Juniper’s report, Telemedicine: emerging technologies, regional readiness & market forecasts 2021-2025, estimated that more than 280 million teleconsultations were performed in 2019, rising to 348 million in 2020 during the pandemic. It said the activities of third-party healthcare service developers will be crucial in accelerating the deployment of emerging telemedicine services and increasing the uptake among healthcare providers.
The research also identified teleconsultations, a service that enables patients and physicians to interact remotely, as another key service that will enable significant savings. But it cautioned that savings would be restricted to developed nations, where access to required devices and internet connectivity is prevalent. As a result, it predicted that over 80% of savings will be attributable to North America and Europe by 2025.

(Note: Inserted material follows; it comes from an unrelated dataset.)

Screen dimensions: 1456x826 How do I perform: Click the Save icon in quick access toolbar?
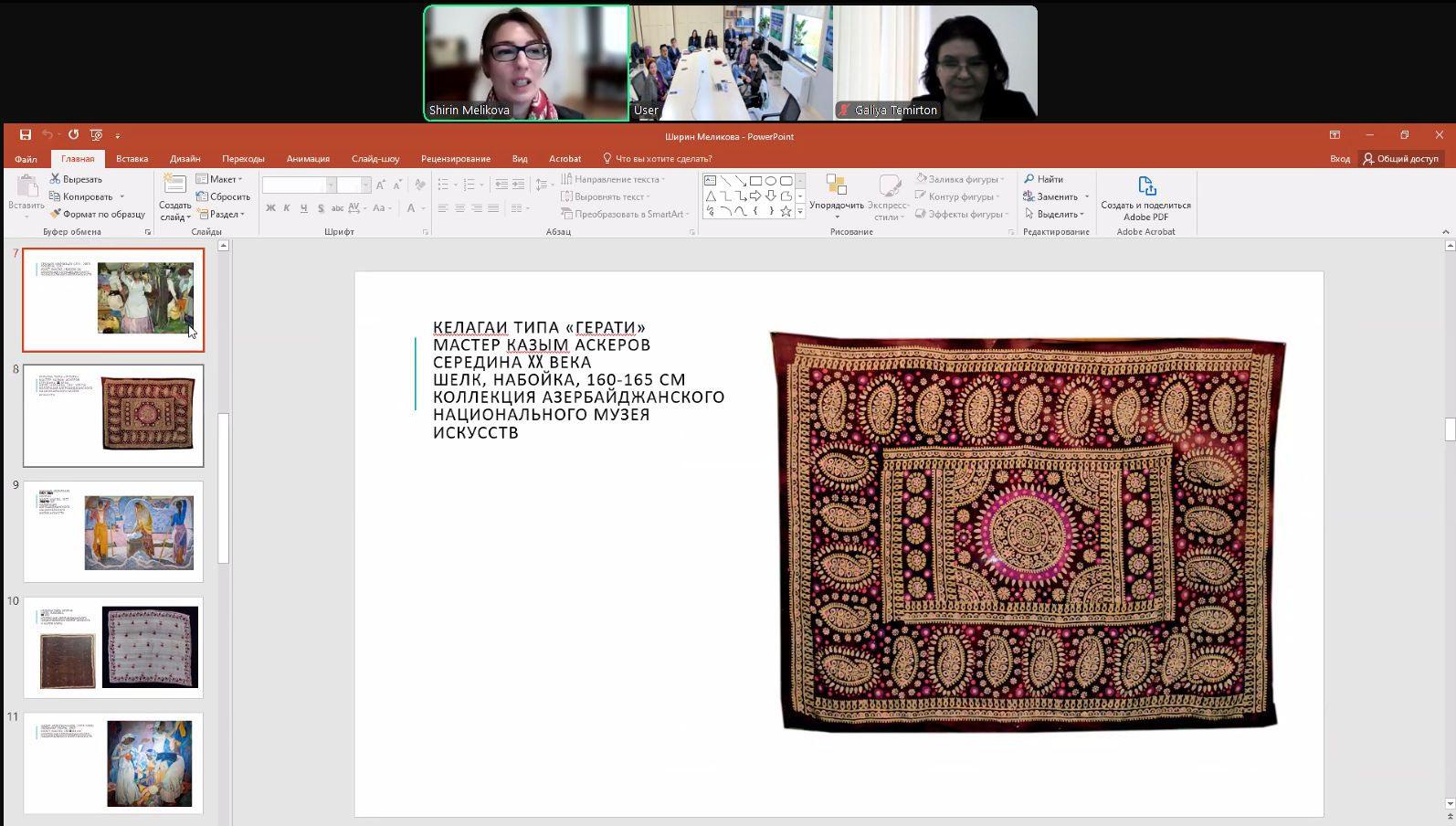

However, the survey cautioned that the significant investment into integrating telemedicine services, and the requirement of data protection, such as the US’s Health Insurance Portability and Accountability Act (HIPAA), could discourage adoption among smaller healthcare providers. To foster the adoption of telemedicine services, the report recommended that healthcare regulatory bodies continue to deregulate telemedicine services to minimise any remaining barriers to entry for smaller healthcare providers.
“Any deregulation must ensure that patient confidentiality is not undermined,” said research author Adam Wears. “Additionally, we recommend that innovative and emerging teleconsultation services are integrated into existing healthcare technologies, such as electronic health records, to maximise their benefits to healthcare providers.”